Like much of what we see on the news these days, the burkini issue was all consuming when it trended, but ephemeral in its media shelf life.
Media outlets would rather repeat what Donald Trump has to say over and over again. Given he repeats himself often, the double repetition serves as a hypnotic trance to which America and the world is slowly falling prey. But that’s another topic for another day. Right now I want to focus on the burkini – because as we’ve seen – the outrage was fleeting and victory was sweet.
And I am woman — by virtue of that fact, I am struggle personified; struggling to be accepted, to be recognized, to be valued, to be free.

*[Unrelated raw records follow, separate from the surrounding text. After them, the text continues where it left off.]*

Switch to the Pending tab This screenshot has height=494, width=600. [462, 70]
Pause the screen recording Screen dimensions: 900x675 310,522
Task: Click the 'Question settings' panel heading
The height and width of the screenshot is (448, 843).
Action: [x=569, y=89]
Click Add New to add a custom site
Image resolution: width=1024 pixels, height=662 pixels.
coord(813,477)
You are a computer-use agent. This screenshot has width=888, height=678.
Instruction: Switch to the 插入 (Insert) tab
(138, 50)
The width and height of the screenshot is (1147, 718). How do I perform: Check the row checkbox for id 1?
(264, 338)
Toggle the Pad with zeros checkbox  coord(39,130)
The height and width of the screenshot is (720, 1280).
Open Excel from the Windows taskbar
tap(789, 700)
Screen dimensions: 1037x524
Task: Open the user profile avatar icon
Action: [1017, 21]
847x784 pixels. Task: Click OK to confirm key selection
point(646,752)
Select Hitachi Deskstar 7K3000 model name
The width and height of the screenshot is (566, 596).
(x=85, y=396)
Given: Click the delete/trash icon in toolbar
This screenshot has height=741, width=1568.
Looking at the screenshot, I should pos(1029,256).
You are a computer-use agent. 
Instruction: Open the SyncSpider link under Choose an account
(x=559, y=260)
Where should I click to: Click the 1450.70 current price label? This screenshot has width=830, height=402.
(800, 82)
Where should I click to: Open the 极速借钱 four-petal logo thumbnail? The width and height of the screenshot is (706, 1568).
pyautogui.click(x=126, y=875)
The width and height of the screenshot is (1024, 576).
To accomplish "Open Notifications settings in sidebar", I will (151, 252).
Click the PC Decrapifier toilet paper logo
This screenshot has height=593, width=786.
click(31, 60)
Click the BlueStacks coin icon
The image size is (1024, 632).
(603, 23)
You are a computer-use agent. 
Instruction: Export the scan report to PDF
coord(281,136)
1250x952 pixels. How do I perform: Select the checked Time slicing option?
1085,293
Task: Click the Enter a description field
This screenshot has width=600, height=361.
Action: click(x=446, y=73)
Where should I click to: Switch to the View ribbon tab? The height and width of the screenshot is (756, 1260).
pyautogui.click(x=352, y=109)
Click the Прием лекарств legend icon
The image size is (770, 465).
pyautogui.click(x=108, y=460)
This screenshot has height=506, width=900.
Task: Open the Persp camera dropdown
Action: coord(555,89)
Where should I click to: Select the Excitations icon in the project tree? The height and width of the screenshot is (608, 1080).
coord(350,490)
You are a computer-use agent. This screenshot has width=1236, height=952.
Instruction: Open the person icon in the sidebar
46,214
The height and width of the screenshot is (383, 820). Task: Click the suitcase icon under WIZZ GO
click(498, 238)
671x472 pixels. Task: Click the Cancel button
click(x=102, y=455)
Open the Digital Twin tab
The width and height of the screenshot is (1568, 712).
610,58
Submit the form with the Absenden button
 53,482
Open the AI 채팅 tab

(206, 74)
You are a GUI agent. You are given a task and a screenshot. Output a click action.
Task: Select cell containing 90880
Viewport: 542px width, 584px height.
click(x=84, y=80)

When the High Court of France overturned the burkini ban, everyone patted themselves on the back and got back to their daily lives, even though several French mayors said they will continue to fine those wearing the burkini despite the high court’s decision.
David Rachline, the mayor of Frejus, called the court’s ruling a “victory for radical Islam” and said the city’s ban on the garment will remain.
What does this mean? How is a piece of cloth a representation of radical Islam? The answer is simple – It isn’t.
But the concept itself is not so simple. Attached to this simple answer are socio-economic issues; racism, deep rooted misogyny and the male gaze, and most of all – Islamophobia.
But I am not a stranger to complex and concurrent themes. I am a Muslim Australian born in Bangladesh and living in Canberra. My identity is rich in its history and known for its struggle. I am Muslim, and Islam is known for…well a lot. Google it and you’ll see.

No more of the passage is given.